Set the Standards. Save the Playbook.
Brief your team once. Two new ways to make sure they remember - and run the same play twice as fast.
Picture briefing a great new hire on day one. You walk them through how you write, how you handle clients, the three things you never want to see in a draft. They get it. They run with it.
Now picture re-doing that same brief every Monday morning, for the rest of your career. That's how most AI tools work. Today, your Flockx team gets two new tools that fix it.
The Short Version
Rules are the standards your team follows on every project. Your brand voice, your formatting, your hard nos. Skills are the saved playbooks your team runs by name. The newsletter draft. The client onboarding sequence. The Friday wrap. Set them once. Reuse them forever.
Why a Team Needs Both
A real team has shared standards and shared playbooks. The standards keep everyone's output sounding like one company. The playbooks keep the team from reinventing the wheel every Tuesday at 4pm.

§ **RAW DATA**:
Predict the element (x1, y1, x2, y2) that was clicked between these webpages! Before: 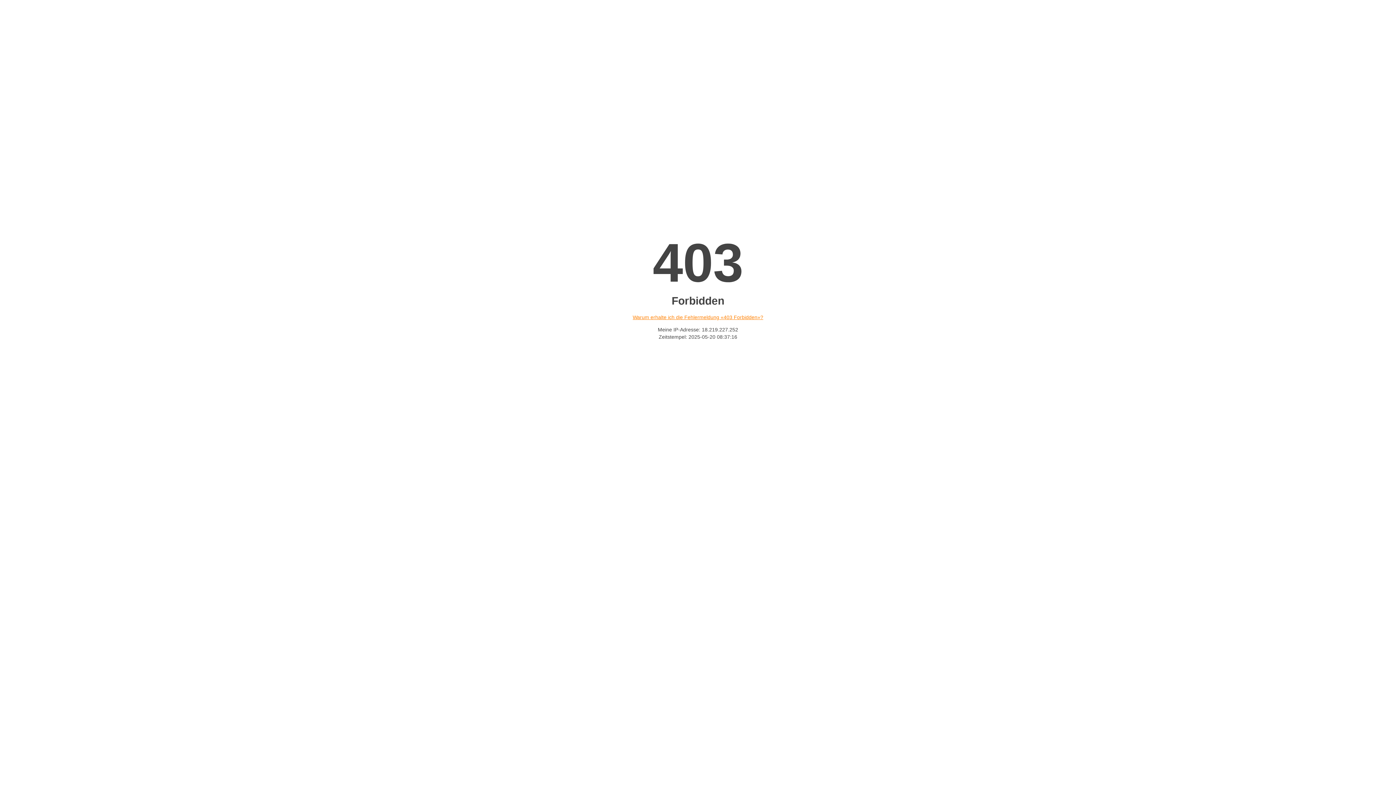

§ **AIM A**:
From the Flockx announcement, list the playbooks it gives as examples of Skills.
§ **AIM B**:
In the Flockx announcement, what do shared standards do for a team?

§ **REPLY A**:
The newsletter draft, the client onboarding sequence, and the Friday wrap.

§ **REPLY B**:
They keep everyone's output sounding like one company.